NAME¶
samhain - check file integrity
SYNOPSIS¶
INITIALIZING, UPDATING, AND CHECKING¶
samhain {
-t init|--set-checksum-test=init } [--init2stdout] [-r
DEPTH|--recursion=DEPTH] [log-options]
samhain {
-t update|--set-checksum-test=update } [-D | --daemon |
--foreground] [--forever] [-r DEPTH|--recursion=DEPTH] [log-options]
samhain {
-t check|--set-checksum-test=check } [-D | --daemon |
--foreground] [--forever] [-r DEPTH,--recursion=DEPTH] [log-options]
LISTING THE DATABASE¶
samhain [-a | --full-detail] [--delimited] -d
file|
--list-database=
file
VERIFYING AN AUDIT TRAIL¶
samhain [-j | --just-list] -L
logfile| --verify-log=
logfile
samhain -M
mailbox| --verify-mail=
mailbox
MISCELLANEOUS¶
samhain --server-port=
portnumber
samhain -H
string | --hash-string=
string
samhain -c | --copyright
samhain -v | --version
samhain -h | --help
samhain -V key@/path/to/executable | --add-key=key@/path/to/executable
SERVER STARTUP¶
yule [-q | --qualified] [ --chroot=
chrootdir] [-D | --daemon |
--foreground] [log-options]
SERVER MISCELLANEOUS¶
yule [-P
password | --password=
password]
yule [-G | --gen-password]
LOG OPTIONS¶
[-s
threshold | --set-syslog-severity=
threshold] [-l
threshold | --set-log-severity=
threshold] [-m
threshold |
--set-mail-severity=
threshold] [-e
threshold |
--set-export-severity=
threshold] [-p
threshold |
--set-print-severity=
threshold] [-x
threshold |
--set-external-severity=
threshold] [
--set-prelude-severity=
threshold] [
--set-database-severity=
threshold] [ --enable-trace
] [
--trace-logfile=
tracefile]
WARNING¶
The information in this man page is not always up to date. The authoritative
documentation is the user manual.
DESCRIPTION¶
samhain is a file integrity / intrusion detection system both for single
hosts and networks. It consists of a monitoring application (
samhain)
running on individual hosts, and (optionally) a central log server
(
yule). Currently, samhain can monitor the integrity of
files/directories, and (optionally) also check for kernel rootkits (Linux and
FreeBSD only), search the disk for SUID/SGID, and watch for login/logout
events.
samhain/yule can log by email, to a tamper-resistant, signed log file, to
syslog, to the Prelude IDS, to a MySQL/PostgreSQL/Oracle database, and/or to
stdout (
/dev/console if run as daemon).
samhain/yule can run as
a daemon, and can use a time server instead of the host's system clock. Most
of the functionality is defined by a configuration file that is read at
startup.
Most options of these usually would be set in the configuration file. Options
given on the command line will override those in the configuration file.
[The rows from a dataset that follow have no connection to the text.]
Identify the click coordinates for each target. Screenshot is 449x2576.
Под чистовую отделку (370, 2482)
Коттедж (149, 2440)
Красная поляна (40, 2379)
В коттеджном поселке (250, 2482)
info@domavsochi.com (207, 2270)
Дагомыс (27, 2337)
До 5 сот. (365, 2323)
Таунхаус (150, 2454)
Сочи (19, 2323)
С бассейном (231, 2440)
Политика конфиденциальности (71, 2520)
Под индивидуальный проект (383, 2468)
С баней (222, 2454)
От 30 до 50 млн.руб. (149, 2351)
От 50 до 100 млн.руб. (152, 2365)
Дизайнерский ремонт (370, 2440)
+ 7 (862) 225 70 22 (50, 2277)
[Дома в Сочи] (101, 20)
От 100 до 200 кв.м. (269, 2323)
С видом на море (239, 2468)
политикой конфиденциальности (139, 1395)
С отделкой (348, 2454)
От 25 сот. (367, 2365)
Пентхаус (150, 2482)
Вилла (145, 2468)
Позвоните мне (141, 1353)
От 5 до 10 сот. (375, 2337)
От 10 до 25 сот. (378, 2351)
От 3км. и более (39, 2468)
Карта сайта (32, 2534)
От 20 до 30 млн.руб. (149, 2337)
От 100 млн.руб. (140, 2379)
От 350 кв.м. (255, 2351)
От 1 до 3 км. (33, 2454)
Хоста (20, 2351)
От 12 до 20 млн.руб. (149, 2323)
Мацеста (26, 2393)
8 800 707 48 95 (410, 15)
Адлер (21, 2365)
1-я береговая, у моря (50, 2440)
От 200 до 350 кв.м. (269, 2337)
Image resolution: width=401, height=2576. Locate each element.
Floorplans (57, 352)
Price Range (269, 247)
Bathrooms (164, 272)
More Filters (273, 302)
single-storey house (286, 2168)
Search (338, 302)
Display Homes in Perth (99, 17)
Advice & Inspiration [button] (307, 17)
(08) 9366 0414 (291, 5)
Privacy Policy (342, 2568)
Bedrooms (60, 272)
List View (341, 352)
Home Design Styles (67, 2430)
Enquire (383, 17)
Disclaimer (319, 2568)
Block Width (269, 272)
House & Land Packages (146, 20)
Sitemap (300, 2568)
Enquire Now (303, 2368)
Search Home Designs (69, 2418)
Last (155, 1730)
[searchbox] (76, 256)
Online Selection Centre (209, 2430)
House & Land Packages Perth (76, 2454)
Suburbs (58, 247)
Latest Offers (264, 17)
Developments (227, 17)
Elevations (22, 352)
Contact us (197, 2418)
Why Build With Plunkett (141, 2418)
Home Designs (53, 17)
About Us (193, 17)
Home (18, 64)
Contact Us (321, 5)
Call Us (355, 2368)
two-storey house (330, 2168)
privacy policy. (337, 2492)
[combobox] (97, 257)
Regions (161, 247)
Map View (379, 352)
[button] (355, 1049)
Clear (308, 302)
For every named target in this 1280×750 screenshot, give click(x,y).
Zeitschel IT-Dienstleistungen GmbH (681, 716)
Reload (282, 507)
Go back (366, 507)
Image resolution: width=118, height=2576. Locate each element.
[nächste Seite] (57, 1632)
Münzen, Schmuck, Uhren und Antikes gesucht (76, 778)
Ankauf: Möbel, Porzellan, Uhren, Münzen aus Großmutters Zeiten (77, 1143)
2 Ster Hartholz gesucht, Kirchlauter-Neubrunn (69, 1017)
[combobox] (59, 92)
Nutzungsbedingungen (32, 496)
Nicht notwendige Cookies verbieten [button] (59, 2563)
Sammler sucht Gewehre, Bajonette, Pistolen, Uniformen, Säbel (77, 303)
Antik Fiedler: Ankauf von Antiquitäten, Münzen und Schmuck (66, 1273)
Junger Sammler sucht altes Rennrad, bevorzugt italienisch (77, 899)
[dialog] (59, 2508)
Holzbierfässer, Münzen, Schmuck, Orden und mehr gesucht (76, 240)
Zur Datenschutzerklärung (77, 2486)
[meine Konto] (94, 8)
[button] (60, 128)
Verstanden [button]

OPTIONS FOR INITIALIZING, UPDATING, AND CHECKING¶
samhain -t init, --set-checksum-test=init [
options]
Initialize the database of file signatures. The path to the database is compiled
in, and initializing will
append to the respective file (or create it,
if it does not exist).
It is ok to append to e.g. a JPEG image, but it is
an error to append to an already existing file signature database.
- [--init2stdout]
- Write the database to stdout.
- [-r DEPTH|--recursion=DEPTH]
- Set the (global) recursion depth.
samhain -t update, --set-checksum-test=update [
options]
Update the database of file signatures. The path to the database is compiled in,
and updating will
overwrite the database, starting from the start of
the database (which may not be identical to the start of the file - see
above).
- [-r DEPTH|--recursion=DEPTH]
- Set the (global) recursion depth.
- [-D|--daemon]
- Run as daemon. File checks are performed as specified by the timing
options in the configuration file. Updates are saved after each file
check.
- [--foreground]
- Run in the foreground. This will cause samhain to exit after the update,
unless the option --forever is used.
- [--forever]
- If not running as daemon, do not exit after finishing the update, but loop
forever, and perform checks with corresponding database updates according
to the timing options in the configuration file.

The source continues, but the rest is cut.